The impact of using different costing methods on the results of an economic evaluation of cardiac care: microcosting vs gross-costing approaches.

Autor: Clement Nee Shrive FM; Department of Community Health Sciences, University of Calgary, Calgary, Alberta, Canada., Ghali WA, Donaldson C, Manns BJ
Jazyk: angličtina
Zdroj: Health economics [Health Econ] 2009 Apr; Vol. 18 (4), pp. 377-88.
DOI: 10.1002/hec.1363
Abstrakt: Background: Published guidelines on the conduct of economic evaluations provide little guidance regarding the use and potential bias of the different costing methods.
Objectives: Using microcosting and two gross-costing methods, we (1) compared the cost estimates within and across subjects, and (2) determined the impact on the results of an economic evaluation.
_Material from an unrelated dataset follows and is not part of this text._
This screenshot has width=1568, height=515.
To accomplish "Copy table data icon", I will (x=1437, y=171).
Methods: Microcosting estimates were obtained from the local health region and gross-costing estimates were obtained from two government bodies (one provincial and one national). Total inpatient costs were described for each method. Using an economic evaluation of sirolimus-eluting stents, we compared the incremental cost-utility ratios that resulted from applying each method.
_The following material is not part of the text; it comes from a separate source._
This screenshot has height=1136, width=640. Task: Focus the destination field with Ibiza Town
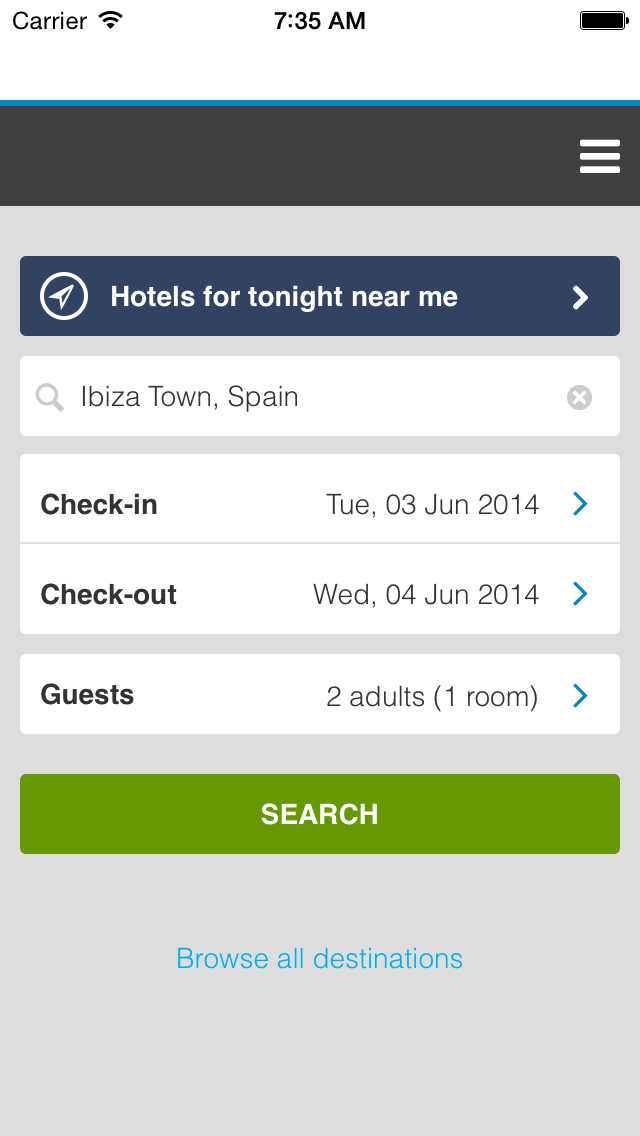click(320, 396)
Results: Microcosting, Case-Mix-Grouper (CMG) gross-costing, and Refined-Diagnosis-Related grouper (rDRG) gross-costing resulted in 4-year mean cost estimates of $16,684, $16,232, and $10,474, respectively. Using Monte Carlo simulation, the cost per QALY gained was $41,764 (95% CI: $41,182-$42 346), $42,538 (95% CI: $42 167-$42 907), and $36,566 (95% CI: $36,172-$36,960) for microcosting, rDRG-derived and CMG-derived estimates, respectively (P<0.001).
Conclusions: Within subject, the three costing methods produced markedly different cost estimates. The difference in cost-utility values produced by each method is modest but of a magnitude that could influence a decision to fund a new intervention.